This, to me, is what modern superhero filmed fiction is sorely lacking, especially when it comes to female superheroes: a sense of hope, which, if you think about it, is why young boys and girls read comic books in the first place. The sense of powerlessness that youth can instill when one is not the popular kid, or has a rotten home life, or just feels that nothing ever goes his or her way, is what we turn to those stories to heal. As kids and even adults we gravitate to the notion that we too might be able to put on a cape and soar, and find that triumph that is lacking in our own mundane lives. That’s not what we’re getting from the movies that are all the rage right now. The Marvel collection, despite their quippy, colorful tone, still operate from a sense of profound cynicism about the world and its people. (For all the deserved feminist accolades for Marvel guru Joss Whedon’s Buffy the Vampire Slayer, the show’s core premise was that high school and by extension the world was a hell to be fought constantly, and Whedon’s chronic tendency to pad his drama by refusing to allow his characters any semblance of long-term happiness often resulted in a frustrating and pessimism-inducing viewing experience. This approach to storytelling has carried over to his films and filtered through the non-Whedon Marvel movies as well.) The DC movies are simply morose, packaged by bean-counting committees obsessed with finding a way to differentiate themselves from the comparatively lighter Marvel. The obsession with shoehorning “dark and edgy” content into absolutely everything is stripping these stories of their reason for being. We need to reconnect with the inspiration at the heart of these tales. We need some hope back. Girls and women will welcome a genuine, powerful superhero in whom they can see their hopes and dreams reflected, whose aspirations they can share, and whose triumphs they can celebrate, without feeling as though they are being pandered to with a male-gaze camera leering on shots of her shapely costumed figure.
This is why I am crossing my fingers very tightly for Supergirl. Given how it has introduced itself to the world, and fair or not, more is riding on its success than its creators probably realize. Done right, the show can tap into the same hunger for goodwill and optimism and compelling, complex female characters that made Frozen such a worldwide phenomenon and still lingers out there waiting to be embraced again. It can deliver the message that not only can women lead a superhero franchise, but that they don’t have to do so by adopting the same gritty, troubled persona as the menfolk. And it would be wonderful indeed to see some of that optimism permeate the other superhero stories that are flooding our screens instead of condemning us to a parade of furrowed brows and punching for the next ten years. Let’s have something that leaves us happy and renewed instead of forcing us to ruminate on the bleak existentialist wasteland that is life.

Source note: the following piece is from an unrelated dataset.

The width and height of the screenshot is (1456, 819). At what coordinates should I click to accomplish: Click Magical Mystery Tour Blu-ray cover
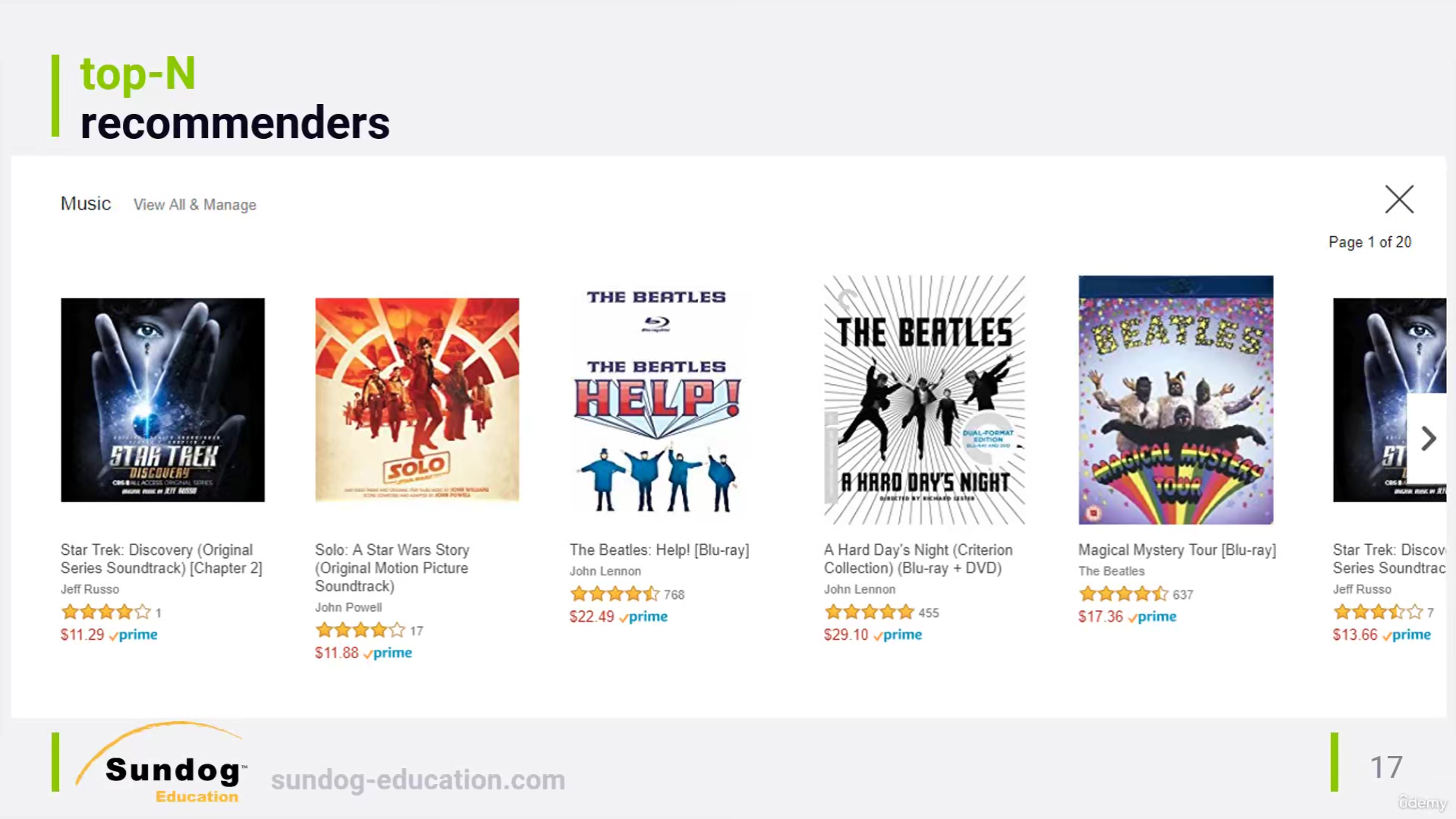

If the show doesn’t work, if it falls back into the cheeseball antics of the bad old days of the 80’s and 90’s, then, attitudes being as they are, not only will the likes of Ike Perlmutter be vindicated in their beliefs about the box office non-viability of female superheroes, but it will also be taken as a reinforcement of the (in my opinion, erroneous) idea that comic book movies have to be dark and cynical in order to find an audience. No one is suggesting that the stories shouldn’t have conflict, but the victories that come of those conflicts shouldn’t always feel so Pyrrhic so that one walks out of the theater or turns off the television worn out and depressed when we were meant to have been inspired. There’s that old chestnut about a movie or a show that makes you stand up and cheer; we haven’t had that for a very long time, and we really need it – boys and girls alike. So Godspeed, Supergirl, may you fly far, and may you turn out to be everything we’re hoping for and far more.
No pressure or anything.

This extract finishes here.